Ich selbst lernte das Fahrradfahren mit ungefähr 5 Jahren auf dem Damenrad meiner Mutter. Mein Vater lebte nicht mehr bei uns. Meine Mutter war damit beschäftigt, ein neues Leben für uns aufzubauen. Wir hatten damals nicht viel Geld und noch keine Kinderfahrräder. Der Sattel war selbstverständlich viel zu hoch. Also übte ich, ohne dabei sitzen zu können, auf der Straße vor unserem Haus in Hangelar. Ich fiel natürlich zunächst andauernd hin, so dass meine Knie während dieser Zeit ständig ein bisschen aufgeschlagen waren. Doch das war mir egal. Ich wollte Fahrrad fahren, so wie die anderen, älteren Kinder in unserer Straße. Und ich lernte es – mit zusammengebissen Zähnen und weggedrückten Tränen.

Wenn wir erwachsen werden, und es darum geht, die Verbindung zu unserem Inneren Wesen wieder zuzulassen, dann lernen wir das so ähnlich wie wir es früher lernten, Fahrrad zu fahren: Wir üben jeden Tag ein bisschen. Und idealerweise, um uns dabei nicht ständig zu überfordern, nutzen wir sinnvolle Hilfsmittel, wie zB Meditation, Spaziergänge in der Natur oder Dankbarkeitslisten. Die wären meine Analogie zum Dreirad und zum Laufrad – einfach, klar, sicher und ausgerichtet.

==================================================

**ÜBUNGSAUFGABEN**
[A] Wo wurde laut Textauszug das Fahrradfahren geübt?
[B] Prüfen Sie, ob die folgenden Aussagen mit dem Textauszug übereinstimmen, und belegen Sie jede Antwort mit den entscheidenden Worten des Textes: (i) Das Fahrradfahren wurde im Alter von etwa fünf Jahren gelernt. (ii) Zum Üben stand damals ein Kinderfahrrad zur Verfügung. (iii) Meditation wird als eines der Hilfsmittel genannt.
[C] Fassen Sie den Absatz des Textauszugs, der mit „Wenn wir erwachsen werden“ beginnt, als kurze Liste zusammen.
Zur Bearbeitung der Aufgaben zum Textauszug braucht man die Datensätze nicht.

**VORLIEGENDE DATENSÄTZE**
==================================================

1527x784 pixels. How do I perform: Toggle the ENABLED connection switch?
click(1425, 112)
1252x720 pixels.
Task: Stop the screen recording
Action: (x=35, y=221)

==================================================

**LÖSUNGEN IM EINZELNEN**
[A] Auf der Straße vor dem eigenen Haus in Hangelar.

[B]
(i) Ja: „mit ungefähr 5 Jahren“
(ii) Nein: „noch keine Kinderfahrräder“
(iii) Ja: „wie zB Meditation“

[C]
- Als Erwachsene lernen wir, die Verbindung zu unserem Inneren Wesen wieder zuzulassen, ähnlich wie früher das Fahrradfahren.
- Dazu üben wir jeden Tag ein bisschen.
- Um uns nicht zu überfordern, nutzen wir idealerweise Hilfsmittel wie Meditation, Spaziergänge in der Natur oder Dankbarkeitslisten.
- Diese Hilfsmittel entsprechen Dreirad und Laufrad: einfach, klar, sicher und ausgerichtet.